Sulla base delle nostre analisi, i consumi dei Senior (popolazione con età superiore a 65 anni) sono stimabili in circa € 200 mld annui, di cui un 7-10% a sostegno dei nuclei famigliari di figli e nipoti, ma con potenzialità non del tutto esplorate in mancanza di una adeguata offerta di prodotti e servizi pensati appositamente per questa categoria di utenti. Riteniamo che questo possa rappresentare una interessante opportunità anche di sviluppo economico per quelle aziende che saranno in grado di intercettare questi nuovi bisogni e questi nuovi trend di consumo.
Marco Daviddi, Strategy & Transactions Markets Leader Europe West, commenta: “L’attuale scenario demografico richiede attenzione e pianificazione. Nei prossimi 10 anni EY stima che circa 3,5 milioni di persone cesseranno di lavorare per raggiungimento dell’età pensionabile. Dobbiamo quindi focalizzare l’attenzione sulle problematiche strutturali del mercato del lavoro italiano, in particolare la bassa occupazione di donne e giovani.

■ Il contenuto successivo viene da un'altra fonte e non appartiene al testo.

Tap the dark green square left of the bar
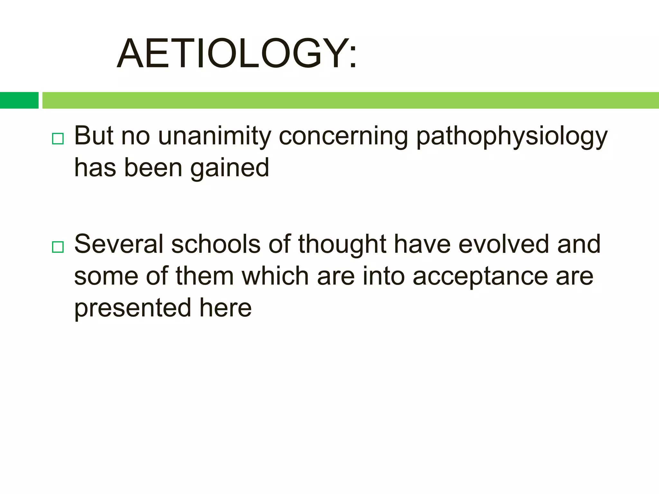(x=19, y=100)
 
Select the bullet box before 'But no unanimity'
(x=58, y=139)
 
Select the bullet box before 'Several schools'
(x=58, y=247)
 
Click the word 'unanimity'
(x=215, y=136)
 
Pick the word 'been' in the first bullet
(x=153, y=168)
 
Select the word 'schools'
(x=216, y=244)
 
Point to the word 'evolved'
(x=503, y=244)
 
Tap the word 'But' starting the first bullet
(x=94, y=136)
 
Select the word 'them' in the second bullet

Allinearci ai benchmark europei significa inserire nel mondo del lavoro circa 2,3 milioni di donne e circa 1,2 Milioni di giovani. Nel breve periodo occorre quindi concentrarsi sulla formazione e su politiche attive per poter fornire ai giovani e alle donne soprattutto tutti gli strumenti per inserirsi nella società del futuro. Nel lungo periodo occorre contrastare il processo di invecchiamento demografico in atto, da un lato, attraverso politiche sociali evolute, funzionali alla ripresa della natalità, dall’altro determinando le condizioni per un nuovo concetto di longevità, fatto di anziani impegnati, autosufficienti e in salute, creando un potenziale nuovo mercato”.

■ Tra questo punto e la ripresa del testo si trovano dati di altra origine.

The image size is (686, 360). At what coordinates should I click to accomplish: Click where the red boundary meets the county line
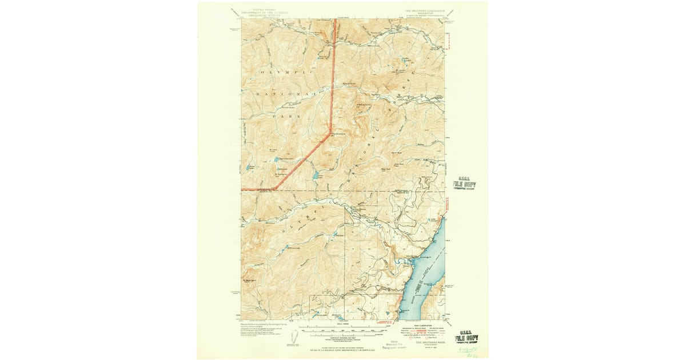coord(273,189)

In conclusione, i fondi del PNRR possono rappresentare una straordinaria opportunità per aumentare la produttività dei sistemi di generazione delle competenze, combattendo la dispersione scolastica e aumentando il livello medio delle competenze di base a scuola; investendo sul canale della formazione terziaria professionalizzante e sulle lauree professionalizzanti; coadiuvando il ricambio generazionale sostenendo l’occupazione femminile e giovanile; investendo in modo massiccio e mirato sulla riqualificazione e l’upskilling degli occupati, a partire dai profili la cui domanda si prevede in decrescita (tra i quali i lavoratori manuali poco qualificati, dai muratori ai camerieri) e incentivando le professioni ad alto livello di opportunità (come tecnici gestori di basi dati, ma anche linguisti e revisori di testi). Allo stesso tempo il PNRR è l’occasione per incentivare il processo di alfabetizzazione digitale delle persone anziane, al fine di favorire l’accesso ai servizi per questa popolazione e rendere possibile l’avvio di programmi di assistenza evoluta, anche a distanza.